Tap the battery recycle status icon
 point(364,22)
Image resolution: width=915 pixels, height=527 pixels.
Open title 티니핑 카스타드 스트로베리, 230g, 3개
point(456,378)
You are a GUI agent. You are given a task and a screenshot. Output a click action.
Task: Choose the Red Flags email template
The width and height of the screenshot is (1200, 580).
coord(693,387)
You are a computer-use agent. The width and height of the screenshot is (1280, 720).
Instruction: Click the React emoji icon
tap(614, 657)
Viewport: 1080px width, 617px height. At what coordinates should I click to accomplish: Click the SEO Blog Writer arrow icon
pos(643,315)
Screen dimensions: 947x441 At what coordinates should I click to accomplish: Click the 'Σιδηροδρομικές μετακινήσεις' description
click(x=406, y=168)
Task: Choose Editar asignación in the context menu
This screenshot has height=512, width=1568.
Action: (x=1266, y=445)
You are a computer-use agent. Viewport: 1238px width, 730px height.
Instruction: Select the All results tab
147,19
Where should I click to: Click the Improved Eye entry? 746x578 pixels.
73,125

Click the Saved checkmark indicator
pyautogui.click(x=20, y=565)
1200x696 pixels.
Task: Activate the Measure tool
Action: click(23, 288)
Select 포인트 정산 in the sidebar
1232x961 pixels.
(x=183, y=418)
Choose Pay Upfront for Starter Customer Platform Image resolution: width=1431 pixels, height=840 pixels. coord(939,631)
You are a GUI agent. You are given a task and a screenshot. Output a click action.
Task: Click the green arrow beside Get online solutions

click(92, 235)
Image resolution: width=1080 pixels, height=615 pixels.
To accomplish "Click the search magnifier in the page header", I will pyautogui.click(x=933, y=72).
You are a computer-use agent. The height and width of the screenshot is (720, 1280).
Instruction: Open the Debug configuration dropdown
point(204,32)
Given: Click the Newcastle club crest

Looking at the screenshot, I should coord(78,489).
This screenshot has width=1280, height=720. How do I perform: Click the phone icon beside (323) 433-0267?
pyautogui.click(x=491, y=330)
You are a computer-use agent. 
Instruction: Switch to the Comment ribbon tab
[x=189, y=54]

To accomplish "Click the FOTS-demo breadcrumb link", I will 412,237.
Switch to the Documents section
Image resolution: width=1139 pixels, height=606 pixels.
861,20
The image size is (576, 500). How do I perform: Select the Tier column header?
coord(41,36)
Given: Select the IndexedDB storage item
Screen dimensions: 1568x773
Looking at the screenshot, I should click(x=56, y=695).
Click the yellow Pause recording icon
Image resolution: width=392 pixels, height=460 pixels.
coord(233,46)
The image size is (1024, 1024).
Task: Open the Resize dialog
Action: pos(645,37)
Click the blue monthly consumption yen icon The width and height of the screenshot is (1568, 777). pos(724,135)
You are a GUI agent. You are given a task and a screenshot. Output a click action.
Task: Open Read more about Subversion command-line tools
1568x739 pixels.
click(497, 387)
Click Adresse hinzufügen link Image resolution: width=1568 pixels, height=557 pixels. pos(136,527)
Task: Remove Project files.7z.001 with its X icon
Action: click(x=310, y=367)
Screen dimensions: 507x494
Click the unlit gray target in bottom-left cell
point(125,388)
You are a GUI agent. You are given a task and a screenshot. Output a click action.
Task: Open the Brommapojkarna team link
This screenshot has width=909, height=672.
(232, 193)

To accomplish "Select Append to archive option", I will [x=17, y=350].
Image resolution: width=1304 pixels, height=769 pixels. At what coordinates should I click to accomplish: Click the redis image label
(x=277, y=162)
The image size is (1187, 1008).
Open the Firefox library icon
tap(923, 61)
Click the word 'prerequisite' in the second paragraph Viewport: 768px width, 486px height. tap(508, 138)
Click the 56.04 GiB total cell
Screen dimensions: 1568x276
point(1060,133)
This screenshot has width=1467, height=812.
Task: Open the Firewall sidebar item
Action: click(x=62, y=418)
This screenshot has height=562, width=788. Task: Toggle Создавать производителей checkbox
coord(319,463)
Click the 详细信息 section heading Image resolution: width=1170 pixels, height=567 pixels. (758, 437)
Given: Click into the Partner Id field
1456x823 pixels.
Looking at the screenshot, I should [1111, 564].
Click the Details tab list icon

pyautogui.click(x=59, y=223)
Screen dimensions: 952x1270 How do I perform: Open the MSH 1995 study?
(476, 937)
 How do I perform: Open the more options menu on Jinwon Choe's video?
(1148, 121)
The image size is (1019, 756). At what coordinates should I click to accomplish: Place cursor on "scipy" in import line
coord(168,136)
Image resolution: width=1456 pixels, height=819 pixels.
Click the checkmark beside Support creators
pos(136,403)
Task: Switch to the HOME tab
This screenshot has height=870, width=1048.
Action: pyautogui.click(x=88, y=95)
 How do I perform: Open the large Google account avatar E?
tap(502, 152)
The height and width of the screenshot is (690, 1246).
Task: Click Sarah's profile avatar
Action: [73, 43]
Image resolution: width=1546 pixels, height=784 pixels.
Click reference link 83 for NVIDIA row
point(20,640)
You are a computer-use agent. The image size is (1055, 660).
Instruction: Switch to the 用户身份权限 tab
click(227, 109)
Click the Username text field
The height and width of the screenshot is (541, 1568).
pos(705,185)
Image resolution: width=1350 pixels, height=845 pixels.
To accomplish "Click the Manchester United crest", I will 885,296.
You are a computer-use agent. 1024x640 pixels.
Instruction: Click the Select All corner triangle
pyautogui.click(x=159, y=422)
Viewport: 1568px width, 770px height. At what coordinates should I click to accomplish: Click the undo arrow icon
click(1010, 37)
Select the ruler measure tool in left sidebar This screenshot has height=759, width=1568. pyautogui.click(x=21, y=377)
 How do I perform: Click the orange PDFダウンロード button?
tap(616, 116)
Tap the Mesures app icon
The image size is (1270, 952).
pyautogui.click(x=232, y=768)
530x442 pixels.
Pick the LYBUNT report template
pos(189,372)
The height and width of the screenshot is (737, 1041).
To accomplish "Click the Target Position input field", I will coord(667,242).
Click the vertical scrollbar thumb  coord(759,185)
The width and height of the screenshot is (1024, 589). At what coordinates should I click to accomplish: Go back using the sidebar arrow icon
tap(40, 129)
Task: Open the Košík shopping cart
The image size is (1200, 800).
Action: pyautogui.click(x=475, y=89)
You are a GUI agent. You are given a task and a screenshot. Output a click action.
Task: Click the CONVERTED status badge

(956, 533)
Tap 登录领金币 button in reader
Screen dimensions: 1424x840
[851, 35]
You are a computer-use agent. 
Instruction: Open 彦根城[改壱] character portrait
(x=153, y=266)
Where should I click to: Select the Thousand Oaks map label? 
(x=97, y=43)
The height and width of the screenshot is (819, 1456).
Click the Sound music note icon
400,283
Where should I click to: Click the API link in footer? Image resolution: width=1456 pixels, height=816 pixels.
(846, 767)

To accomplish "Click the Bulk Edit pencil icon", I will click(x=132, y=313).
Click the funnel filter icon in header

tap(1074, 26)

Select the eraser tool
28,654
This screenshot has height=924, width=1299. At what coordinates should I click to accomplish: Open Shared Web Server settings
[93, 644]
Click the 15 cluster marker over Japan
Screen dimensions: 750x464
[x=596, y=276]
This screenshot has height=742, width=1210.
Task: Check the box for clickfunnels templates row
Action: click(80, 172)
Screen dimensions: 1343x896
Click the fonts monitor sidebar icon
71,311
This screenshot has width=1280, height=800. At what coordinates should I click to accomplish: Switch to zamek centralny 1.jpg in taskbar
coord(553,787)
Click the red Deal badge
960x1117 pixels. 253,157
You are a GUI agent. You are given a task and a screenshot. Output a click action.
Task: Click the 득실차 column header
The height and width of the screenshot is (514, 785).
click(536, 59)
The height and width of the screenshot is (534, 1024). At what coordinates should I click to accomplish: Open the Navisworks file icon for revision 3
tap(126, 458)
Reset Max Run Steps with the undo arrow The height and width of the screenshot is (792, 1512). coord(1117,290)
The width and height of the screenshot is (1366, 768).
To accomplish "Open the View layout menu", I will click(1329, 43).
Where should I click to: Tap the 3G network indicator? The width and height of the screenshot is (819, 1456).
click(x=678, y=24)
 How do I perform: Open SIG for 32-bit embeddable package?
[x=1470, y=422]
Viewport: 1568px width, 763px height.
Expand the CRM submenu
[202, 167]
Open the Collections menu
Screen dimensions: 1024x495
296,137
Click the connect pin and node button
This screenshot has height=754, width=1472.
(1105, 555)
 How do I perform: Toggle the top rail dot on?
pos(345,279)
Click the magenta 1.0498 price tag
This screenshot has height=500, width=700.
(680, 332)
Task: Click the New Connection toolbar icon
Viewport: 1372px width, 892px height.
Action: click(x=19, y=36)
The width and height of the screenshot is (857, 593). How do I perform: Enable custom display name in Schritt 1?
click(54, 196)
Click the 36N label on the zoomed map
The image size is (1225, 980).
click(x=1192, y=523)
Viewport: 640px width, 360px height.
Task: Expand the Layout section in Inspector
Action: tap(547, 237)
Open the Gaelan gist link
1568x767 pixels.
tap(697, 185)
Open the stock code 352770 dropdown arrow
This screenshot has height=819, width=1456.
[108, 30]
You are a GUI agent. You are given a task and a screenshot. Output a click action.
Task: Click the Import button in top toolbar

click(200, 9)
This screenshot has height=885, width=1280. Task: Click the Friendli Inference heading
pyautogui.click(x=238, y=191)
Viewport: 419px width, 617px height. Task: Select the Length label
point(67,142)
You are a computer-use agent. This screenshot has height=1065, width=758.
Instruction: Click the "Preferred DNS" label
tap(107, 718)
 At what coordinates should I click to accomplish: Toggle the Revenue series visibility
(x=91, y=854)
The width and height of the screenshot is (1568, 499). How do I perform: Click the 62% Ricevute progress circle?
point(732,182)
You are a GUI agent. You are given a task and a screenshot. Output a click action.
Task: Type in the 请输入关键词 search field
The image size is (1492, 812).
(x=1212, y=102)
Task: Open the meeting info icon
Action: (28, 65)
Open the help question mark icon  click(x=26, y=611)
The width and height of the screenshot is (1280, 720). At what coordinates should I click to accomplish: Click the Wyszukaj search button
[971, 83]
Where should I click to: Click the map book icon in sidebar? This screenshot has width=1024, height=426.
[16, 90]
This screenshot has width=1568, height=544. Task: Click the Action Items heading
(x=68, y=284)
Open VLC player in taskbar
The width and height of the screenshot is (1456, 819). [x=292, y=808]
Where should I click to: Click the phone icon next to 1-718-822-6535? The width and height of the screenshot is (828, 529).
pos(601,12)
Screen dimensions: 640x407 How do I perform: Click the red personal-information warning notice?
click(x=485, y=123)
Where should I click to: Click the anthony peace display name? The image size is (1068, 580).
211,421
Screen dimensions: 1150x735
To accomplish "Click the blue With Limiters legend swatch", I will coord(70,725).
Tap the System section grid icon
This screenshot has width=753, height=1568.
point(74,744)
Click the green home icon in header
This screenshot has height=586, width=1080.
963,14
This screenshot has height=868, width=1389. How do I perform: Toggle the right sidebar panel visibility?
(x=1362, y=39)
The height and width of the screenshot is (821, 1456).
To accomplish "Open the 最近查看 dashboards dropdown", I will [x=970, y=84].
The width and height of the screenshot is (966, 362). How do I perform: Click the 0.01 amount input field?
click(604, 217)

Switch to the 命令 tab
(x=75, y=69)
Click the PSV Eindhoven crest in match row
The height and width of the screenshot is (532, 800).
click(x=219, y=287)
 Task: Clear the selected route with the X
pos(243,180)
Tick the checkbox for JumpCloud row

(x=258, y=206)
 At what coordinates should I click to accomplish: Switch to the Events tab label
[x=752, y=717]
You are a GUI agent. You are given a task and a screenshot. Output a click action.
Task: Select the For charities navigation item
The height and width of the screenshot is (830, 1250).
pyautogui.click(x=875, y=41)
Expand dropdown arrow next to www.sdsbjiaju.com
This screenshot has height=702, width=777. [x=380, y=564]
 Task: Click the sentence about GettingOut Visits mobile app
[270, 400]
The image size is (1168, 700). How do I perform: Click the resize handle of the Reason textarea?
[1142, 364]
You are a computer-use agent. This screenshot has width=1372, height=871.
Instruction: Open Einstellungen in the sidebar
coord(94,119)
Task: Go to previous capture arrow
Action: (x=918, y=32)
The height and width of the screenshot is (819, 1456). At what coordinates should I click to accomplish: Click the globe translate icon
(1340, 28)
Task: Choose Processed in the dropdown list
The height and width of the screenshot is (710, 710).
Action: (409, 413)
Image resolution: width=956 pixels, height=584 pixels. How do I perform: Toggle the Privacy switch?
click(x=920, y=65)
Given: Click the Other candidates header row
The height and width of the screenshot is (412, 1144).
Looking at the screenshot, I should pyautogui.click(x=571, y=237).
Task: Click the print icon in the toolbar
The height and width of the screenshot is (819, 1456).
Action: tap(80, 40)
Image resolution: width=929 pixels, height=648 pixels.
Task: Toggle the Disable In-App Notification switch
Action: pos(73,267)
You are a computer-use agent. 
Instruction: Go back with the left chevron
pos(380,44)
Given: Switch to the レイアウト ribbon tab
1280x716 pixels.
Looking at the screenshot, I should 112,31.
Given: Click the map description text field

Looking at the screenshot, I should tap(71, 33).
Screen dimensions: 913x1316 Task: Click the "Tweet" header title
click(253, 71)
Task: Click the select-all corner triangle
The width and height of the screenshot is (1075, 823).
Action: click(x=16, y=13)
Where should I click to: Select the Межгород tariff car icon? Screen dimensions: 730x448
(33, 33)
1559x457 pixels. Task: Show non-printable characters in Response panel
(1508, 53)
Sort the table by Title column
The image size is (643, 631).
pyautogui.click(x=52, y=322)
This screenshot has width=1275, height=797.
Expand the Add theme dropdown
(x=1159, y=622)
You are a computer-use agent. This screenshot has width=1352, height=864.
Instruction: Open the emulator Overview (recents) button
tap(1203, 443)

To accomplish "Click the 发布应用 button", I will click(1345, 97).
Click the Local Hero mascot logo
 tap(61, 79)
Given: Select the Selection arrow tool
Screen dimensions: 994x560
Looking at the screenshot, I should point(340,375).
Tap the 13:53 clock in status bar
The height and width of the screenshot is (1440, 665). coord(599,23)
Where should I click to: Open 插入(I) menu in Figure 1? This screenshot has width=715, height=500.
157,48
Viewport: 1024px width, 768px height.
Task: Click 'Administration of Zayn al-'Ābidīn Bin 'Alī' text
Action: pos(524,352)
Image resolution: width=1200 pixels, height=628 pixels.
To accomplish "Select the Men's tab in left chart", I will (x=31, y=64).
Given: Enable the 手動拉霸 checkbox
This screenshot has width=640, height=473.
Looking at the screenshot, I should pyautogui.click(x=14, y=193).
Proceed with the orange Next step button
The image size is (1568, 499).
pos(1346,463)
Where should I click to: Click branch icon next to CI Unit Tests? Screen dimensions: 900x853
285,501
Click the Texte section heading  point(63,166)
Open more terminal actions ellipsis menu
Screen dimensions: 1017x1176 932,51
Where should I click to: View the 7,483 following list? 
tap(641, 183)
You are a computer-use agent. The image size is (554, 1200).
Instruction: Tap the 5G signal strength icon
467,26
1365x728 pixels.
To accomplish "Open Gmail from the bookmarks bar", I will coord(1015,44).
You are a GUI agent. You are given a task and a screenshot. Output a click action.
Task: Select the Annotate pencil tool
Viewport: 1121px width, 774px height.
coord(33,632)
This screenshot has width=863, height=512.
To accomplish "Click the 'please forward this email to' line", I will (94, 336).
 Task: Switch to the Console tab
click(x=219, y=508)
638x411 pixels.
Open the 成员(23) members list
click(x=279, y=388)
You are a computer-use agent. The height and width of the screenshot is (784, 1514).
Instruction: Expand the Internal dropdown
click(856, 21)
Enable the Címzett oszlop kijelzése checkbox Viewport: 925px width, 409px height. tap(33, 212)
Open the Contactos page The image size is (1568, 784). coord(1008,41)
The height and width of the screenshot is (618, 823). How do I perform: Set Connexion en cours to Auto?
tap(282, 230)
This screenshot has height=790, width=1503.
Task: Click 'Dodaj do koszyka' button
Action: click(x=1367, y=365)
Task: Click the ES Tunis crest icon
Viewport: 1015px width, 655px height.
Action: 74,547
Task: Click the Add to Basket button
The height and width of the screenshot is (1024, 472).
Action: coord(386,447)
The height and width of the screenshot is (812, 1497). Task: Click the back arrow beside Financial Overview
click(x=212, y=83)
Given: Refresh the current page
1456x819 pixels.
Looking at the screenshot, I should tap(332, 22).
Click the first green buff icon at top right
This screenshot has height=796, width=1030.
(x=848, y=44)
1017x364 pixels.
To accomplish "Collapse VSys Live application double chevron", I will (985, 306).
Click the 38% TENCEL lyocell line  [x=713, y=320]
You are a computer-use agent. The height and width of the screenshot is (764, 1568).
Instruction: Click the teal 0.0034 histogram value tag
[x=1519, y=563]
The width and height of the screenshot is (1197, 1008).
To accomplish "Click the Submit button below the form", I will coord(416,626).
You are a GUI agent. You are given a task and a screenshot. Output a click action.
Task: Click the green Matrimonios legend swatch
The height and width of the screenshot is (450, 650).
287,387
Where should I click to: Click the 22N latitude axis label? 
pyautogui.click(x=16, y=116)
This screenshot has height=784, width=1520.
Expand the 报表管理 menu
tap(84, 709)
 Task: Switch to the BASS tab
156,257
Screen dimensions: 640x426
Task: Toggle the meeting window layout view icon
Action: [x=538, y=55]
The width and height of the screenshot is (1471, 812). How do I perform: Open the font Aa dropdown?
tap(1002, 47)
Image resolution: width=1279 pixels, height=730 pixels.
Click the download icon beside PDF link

○ ○ ○ ○ ○

_To be done_: Copy out the records from the line with "Enable the Címzett" up to and including the line with "Open the Contactos", keeping every character the same.

_Answer_:
Enable the Címzett oszlop kijelzése checkbox Viewport: 925px width, 409px height. tap(33, 212)
Open the Contactos page The image size is (1568, 784). coord(1008,41)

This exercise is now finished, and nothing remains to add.